About three decades ago, I agreed to join a textbook team being organized for Houghton Mifflin by my friend and former University of Connecticut colleague Tom Paterson. When I signed the contract for what became A People and a Nation (APAN), it never crossed my mind that I would still be writing and rewriting the same book well into the twenty-first century, nor that our book would reshape the entire field of American history survey textbooks. 1
      We—Tom, myself, Howard Chudacoff, Bill Tuttle, and, at the initial planning stage, John Blassingame—knew we wanted to write a textbook different from any then on the market. Already friends before we became a writing team, we had all attended graduate school in the 1960s.

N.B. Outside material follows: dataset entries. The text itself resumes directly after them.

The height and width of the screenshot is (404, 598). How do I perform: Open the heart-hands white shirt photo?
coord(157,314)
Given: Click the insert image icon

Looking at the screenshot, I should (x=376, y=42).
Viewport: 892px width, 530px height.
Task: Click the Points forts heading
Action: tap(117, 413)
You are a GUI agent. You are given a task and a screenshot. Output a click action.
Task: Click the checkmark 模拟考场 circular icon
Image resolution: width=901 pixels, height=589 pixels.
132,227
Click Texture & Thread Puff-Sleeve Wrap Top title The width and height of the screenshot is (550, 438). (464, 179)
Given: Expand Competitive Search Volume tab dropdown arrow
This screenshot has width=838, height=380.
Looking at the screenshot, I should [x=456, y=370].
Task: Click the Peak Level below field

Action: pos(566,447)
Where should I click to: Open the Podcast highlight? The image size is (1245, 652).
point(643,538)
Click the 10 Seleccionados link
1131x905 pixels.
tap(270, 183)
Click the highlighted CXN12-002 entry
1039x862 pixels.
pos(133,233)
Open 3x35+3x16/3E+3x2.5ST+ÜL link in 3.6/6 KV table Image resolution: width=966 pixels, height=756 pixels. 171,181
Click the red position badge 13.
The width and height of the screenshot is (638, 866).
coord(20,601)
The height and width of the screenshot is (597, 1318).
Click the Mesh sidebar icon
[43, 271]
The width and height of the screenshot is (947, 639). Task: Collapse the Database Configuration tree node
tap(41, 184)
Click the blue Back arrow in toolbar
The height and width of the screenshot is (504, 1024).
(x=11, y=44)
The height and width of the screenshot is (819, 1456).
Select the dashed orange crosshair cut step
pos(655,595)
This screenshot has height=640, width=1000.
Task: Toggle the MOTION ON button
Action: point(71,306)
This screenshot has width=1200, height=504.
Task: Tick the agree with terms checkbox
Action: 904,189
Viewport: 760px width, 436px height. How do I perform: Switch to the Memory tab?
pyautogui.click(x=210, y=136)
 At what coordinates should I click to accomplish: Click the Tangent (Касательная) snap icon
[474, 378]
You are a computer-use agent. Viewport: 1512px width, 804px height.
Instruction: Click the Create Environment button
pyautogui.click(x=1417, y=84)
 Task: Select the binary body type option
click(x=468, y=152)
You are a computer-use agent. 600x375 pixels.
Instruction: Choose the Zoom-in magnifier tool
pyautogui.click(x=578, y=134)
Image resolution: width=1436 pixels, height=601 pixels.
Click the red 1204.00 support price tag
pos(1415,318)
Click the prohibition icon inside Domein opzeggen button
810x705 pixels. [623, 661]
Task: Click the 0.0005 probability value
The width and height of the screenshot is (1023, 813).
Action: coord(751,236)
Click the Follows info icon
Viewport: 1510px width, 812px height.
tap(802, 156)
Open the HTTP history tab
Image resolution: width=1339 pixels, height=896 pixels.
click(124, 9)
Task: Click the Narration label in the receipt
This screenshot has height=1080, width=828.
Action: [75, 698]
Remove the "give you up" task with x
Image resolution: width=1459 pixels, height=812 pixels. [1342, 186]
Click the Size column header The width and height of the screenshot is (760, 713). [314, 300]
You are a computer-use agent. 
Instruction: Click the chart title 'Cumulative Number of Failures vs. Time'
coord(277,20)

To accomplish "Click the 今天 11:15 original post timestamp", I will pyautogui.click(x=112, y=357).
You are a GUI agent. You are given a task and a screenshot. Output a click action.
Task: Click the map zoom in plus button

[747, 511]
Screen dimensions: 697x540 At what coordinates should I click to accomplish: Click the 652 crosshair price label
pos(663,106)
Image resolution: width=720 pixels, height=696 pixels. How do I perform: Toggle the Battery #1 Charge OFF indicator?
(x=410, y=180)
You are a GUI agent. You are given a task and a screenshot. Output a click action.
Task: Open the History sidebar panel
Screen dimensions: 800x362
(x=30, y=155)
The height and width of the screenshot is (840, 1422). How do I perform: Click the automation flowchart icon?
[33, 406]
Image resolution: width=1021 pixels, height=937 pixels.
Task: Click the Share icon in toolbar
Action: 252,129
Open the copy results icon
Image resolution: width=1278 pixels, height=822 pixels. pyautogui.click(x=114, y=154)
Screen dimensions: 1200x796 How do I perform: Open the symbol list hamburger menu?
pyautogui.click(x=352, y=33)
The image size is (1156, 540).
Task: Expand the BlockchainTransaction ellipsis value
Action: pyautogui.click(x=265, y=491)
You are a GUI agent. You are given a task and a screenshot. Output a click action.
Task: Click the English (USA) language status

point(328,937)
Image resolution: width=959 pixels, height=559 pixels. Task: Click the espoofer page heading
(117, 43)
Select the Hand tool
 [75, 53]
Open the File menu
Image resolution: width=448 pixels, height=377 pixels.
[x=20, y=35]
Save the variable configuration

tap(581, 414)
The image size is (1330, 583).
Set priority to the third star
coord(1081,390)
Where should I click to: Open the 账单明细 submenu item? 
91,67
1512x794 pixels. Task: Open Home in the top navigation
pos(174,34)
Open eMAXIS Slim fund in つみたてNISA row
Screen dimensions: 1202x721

There we had been influenced by the growing emphasis on social history and by a critical stance toward American development generally and American foreign policy in particular. As young associate professors, we were all regularly teaching the survey course, and we liked none of the available texts, which uniformly stressed political, economic, and traditional diplomatic history. Therefore, from the outset we planned a different type of textbook. 2
      In the mid-1970s the few social history texts on the market were all quirky in one way or another. Adopting any one of them would require an instructor largely to remake a survey course. We wanted to write a book that would be traditional in organization but untraditional in content—one that employed a standard chronological structure and included politics yet focused on the experiences of ordinary people and paid significant attention to race and gender. We planned a narrative that covered such subjects continuously, not episodically. Each of us brought a different scholarly emphasis to the project, and we thought it important to integrate our own pioneering research and analytical perspectives into the book. For instance, my growing interest in women's history led me to the belief, welcomed by my coauthors, that we needed to incorporate extensive discussions of women and the family throughout the book. 3
      We made a number of decisions at the very beginning that have continued to affect the text ever since. We concurred that APAN belonged to all of us and that we would not be proprietary about our individual chapters. Every edition would be planned collectively. To the extent possible, we would read and comment on others' drafts, and we would not pull our punches if we saw a reason to criticize. We would share our areas of topical expertise by directing the others to relevant scholarship. We all detested the boxed sidebars that repeatedly interrupted the narratives of so many other texts, in part because those sidebars were often the sole vehicles for the incorporation of nontraditional material. We vowed to create as seamless a narrative as possible and to avoid such distracting features. 4
      We planned to begin each chapter with an opening vignette focusing on a person or a group of people, using their story to introduce subsequent themes. We insisted that illustrations be contemporary and appropriate to the time period, a decision especially important for me because textbooks at the time often used misleading nineteenth-century pictorial reconstructions to illustrate colonial or revolutionary scenes. We would help select the illustrations, and we would write the captions ourselves rather than having them drafted by in-house editors; thus the pictures and captions too would become part of our comprehensive narrative. . . .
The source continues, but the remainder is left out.